Columns

Column: Bellone and Carpenter share victory in News12 debate, we think

Not long after Wednesday night’s News12 debate between Suffolk County executive candidates Steve Bellone and Angie Carpenter, Bellone’s camp declared him the winner in a press release e-mailed to any living reporter working within 30 miles of Suffolk County.

In fact, the e-mail was sent out at 8:16 p.m., just two commercial breaks after the debate ended. So assuming the Democrat’s camp did actually wait until the end of the debate, it only took them 16 minutes to have a quick consensus meeting to determine their guy did in fact win, write up the press release, have it proofed and send it out. Wow! That’s insanely quick. That’s actually Usainly fast, as in Jamaican sprinter Usian Bolt kind of fast.

But of course that’s not what happened. Surely they knew that in their eyes their guy was going to win, so they typed up the release in advance of the debate and sent it as fast as they possibly could with the bold headline “BELLONE WINS NEWS 12 DEBATE.”

Fast forward more than 16 hours — apparently Carpenter’s people take their beauty rest seriously — and the Republicans sent out their answer to the Democrats with an e-mailed press release at 12:55 p.m. Thursday that featured the headline: “CARPENTER WINS NEWS12 DEBATE.”

Huh? I thought Bellone won. And why are these two press teams sharing the same headline writer?

All kidding aside, of course nobody actually “won.” Not officially, anyway.

The debates are for the public to view and decide on their own who actually won. They then take that information to the polling place on Election Day and cast their vote.

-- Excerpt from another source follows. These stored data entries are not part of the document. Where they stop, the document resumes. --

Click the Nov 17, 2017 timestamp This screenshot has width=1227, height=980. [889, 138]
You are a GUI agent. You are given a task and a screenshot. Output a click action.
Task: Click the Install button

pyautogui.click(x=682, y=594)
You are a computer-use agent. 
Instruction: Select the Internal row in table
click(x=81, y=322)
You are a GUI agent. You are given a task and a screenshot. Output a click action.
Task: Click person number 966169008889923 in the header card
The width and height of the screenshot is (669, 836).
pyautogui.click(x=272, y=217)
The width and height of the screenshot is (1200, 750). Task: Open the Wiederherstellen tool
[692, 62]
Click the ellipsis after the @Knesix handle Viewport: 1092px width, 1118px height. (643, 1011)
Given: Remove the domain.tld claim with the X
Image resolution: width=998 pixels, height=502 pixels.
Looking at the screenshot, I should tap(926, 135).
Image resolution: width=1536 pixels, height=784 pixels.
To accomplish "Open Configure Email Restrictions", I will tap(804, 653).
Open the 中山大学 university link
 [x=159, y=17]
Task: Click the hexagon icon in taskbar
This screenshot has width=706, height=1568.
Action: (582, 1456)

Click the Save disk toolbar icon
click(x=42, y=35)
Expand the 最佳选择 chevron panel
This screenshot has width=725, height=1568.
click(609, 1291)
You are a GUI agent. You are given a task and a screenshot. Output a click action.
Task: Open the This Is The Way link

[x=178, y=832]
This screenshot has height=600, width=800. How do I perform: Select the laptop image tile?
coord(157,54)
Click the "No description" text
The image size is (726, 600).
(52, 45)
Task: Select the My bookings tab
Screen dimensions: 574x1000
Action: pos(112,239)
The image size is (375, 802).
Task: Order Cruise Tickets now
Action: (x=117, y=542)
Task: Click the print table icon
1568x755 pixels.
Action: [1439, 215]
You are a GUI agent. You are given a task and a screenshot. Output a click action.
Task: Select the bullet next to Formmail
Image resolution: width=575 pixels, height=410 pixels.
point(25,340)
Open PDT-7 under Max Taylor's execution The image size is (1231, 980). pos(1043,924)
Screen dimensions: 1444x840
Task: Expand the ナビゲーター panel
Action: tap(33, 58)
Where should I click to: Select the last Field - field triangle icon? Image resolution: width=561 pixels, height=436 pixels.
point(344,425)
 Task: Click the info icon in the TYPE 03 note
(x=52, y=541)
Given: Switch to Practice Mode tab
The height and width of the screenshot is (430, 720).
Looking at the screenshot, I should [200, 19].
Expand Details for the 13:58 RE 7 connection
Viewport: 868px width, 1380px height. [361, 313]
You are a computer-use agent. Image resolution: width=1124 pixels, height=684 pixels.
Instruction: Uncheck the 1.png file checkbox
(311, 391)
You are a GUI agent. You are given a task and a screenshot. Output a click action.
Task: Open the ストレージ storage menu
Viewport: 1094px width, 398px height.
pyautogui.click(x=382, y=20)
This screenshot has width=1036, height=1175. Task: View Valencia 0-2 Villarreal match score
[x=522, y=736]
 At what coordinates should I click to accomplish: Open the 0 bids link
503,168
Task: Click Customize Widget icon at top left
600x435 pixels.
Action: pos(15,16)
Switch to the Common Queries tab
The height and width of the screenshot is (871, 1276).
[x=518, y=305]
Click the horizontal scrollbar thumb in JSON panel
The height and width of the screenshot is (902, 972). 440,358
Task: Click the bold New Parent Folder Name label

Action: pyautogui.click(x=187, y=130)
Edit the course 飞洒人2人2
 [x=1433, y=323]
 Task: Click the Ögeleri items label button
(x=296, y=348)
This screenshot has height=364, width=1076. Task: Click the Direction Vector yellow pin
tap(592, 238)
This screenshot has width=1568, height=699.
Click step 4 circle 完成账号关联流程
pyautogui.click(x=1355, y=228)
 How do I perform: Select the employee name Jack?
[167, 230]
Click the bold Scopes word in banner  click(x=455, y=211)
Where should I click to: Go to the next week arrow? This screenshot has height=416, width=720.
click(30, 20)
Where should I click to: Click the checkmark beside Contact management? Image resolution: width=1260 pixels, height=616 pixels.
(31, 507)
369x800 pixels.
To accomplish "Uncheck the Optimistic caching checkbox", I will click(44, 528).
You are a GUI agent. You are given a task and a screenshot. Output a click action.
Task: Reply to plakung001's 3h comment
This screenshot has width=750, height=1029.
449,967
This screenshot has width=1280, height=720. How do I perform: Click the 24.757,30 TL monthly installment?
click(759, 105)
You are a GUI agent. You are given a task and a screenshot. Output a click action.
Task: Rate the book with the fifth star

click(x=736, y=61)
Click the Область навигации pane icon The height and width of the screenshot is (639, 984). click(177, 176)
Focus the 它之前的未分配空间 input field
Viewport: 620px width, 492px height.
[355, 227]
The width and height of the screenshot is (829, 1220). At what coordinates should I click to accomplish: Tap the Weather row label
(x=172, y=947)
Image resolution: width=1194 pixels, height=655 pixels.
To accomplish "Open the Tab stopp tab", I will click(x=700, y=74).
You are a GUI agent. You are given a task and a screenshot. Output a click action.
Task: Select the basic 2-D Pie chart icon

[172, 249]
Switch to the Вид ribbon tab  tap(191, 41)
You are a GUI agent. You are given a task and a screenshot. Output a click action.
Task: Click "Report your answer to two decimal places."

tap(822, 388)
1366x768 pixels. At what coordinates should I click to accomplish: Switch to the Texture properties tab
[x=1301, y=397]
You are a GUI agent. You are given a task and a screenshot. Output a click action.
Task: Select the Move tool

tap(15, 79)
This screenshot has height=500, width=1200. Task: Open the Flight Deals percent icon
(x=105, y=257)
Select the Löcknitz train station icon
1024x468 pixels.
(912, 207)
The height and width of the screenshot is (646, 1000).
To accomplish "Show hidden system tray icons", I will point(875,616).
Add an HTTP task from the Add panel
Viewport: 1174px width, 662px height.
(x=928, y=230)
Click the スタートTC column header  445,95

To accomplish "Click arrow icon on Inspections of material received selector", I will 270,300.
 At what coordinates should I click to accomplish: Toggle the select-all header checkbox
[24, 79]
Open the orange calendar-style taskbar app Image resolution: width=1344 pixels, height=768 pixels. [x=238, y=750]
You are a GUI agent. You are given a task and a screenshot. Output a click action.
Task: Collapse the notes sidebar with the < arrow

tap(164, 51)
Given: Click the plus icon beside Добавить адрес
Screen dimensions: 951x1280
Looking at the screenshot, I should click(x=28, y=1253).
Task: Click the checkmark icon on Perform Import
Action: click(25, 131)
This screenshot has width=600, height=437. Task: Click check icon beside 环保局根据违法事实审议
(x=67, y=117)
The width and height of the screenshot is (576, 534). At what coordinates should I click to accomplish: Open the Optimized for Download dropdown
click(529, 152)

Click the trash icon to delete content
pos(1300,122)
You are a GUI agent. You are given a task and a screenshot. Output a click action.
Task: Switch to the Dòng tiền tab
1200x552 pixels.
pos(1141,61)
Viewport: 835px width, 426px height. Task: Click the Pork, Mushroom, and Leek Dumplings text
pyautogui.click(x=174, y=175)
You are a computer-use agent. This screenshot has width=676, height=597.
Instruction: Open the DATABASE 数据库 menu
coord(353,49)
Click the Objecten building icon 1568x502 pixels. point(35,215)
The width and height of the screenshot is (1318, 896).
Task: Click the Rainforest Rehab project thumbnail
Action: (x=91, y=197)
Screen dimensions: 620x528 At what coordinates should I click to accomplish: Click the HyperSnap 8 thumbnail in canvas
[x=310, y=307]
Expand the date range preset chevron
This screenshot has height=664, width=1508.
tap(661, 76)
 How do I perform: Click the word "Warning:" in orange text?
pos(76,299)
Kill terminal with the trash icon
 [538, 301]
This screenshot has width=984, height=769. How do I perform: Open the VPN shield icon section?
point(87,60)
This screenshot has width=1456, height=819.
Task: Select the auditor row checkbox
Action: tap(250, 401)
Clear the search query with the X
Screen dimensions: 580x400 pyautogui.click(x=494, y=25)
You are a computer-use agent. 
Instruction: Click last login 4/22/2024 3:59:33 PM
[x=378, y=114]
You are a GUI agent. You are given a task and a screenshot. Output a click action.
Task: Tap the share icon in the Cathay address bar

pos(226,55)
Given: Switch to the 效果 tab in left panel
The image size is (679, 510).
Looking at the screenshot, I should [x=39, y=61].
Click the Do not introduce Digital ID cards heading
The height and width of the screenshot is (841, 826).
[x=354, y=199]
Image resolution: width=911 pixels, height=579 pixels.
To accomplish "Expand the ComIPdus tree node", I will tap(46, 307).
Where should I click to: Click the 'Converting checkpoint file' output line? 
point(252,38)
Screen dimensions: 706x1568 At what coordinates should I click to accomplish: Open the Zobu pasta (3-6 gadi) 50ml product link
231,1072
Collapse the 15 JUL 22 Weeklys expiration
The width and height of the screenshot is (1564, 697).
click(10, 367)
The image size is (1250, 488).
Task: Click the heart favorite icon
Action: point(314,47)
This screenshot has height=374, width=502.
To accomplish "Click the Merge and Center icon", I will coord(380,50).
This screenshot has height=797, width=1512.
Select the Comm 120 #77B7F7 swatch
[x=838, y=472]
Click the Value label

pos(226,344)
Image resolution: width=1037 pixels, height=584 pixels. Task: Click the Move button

But political campaigns will still do their best to get you to believe whatever it is they want you to believe. Which is why they waste their time sending out these types of press releases to the media, as if some editor somewhere will see it and say “Hey you, rookie reporter, get me 600 words on this Bellone victory.”

All they end up doing is spamming up the inboxes of reporters throughout Suffolk County. In an unofficial poll of our newsroom today, we determined we covered only two stories this election season as a direct result of a press releases that were sent out to us via e-mail.

That’s in all the races combined.

Sure, we covered some debates and other press conferences this season, but only twice was a press release the driving force behind us covering something. (And in one of those instances it was a conference call, so we didn’t even have to leave our desks, which reporters love.)

Don’t get me wrong, this epidemic of ineffective press releases clogging up media inboxes everywhere is not limited to political campaigns. Press offices across the board, many of which are funded through your tax dollars, are spamming us all day every day.

And it’s the junk e-mail we get from politicians and government press offices that serves as the most annoying type of spam. I’m more likely to buy anatomy enhancing pills with the money I inherited from a dead stranger in Nigeria than I am to attend 95 percent of the press events I get invited to.

This past summer I received a press release from one elected official’s press guy informing me that his boss had attended a senior picnic the weekend before. Attached was a picture of the politician handing out hot dogs to senior citizens. I wouldn’t even run with that story if I wrote for OscarMeyer.com, yet his press guy was paid to send it to me and many other editors who immediately deleted it. The press guy even followed up with a phone call to make sure we received the e-mail.

The next morning I got two more e-mails from other politicians who attended the same picnic. I still don’t get it. What’s the news hook? Were these hot dogs processed at plants powered by water from the fountain of youth, making each of these seniors young again? I can’t see a single variable that would have made these releases worth running. Yet we as taxpayers paid to have them produced.

Legend has it the Times/Review newsroom once had a wall dedicated to a certain elected official’s meaningless press releases. “The whole wall was filled with them,” one senior staffer recalls.

I’m thinking about finding a spot here where we can do that once again, so we can confuse future generations of Times/Review reporters as to who actually won the 2011 News12 county executive debate.

Grant Parpan is the web editor for Times/Review Newsgroup.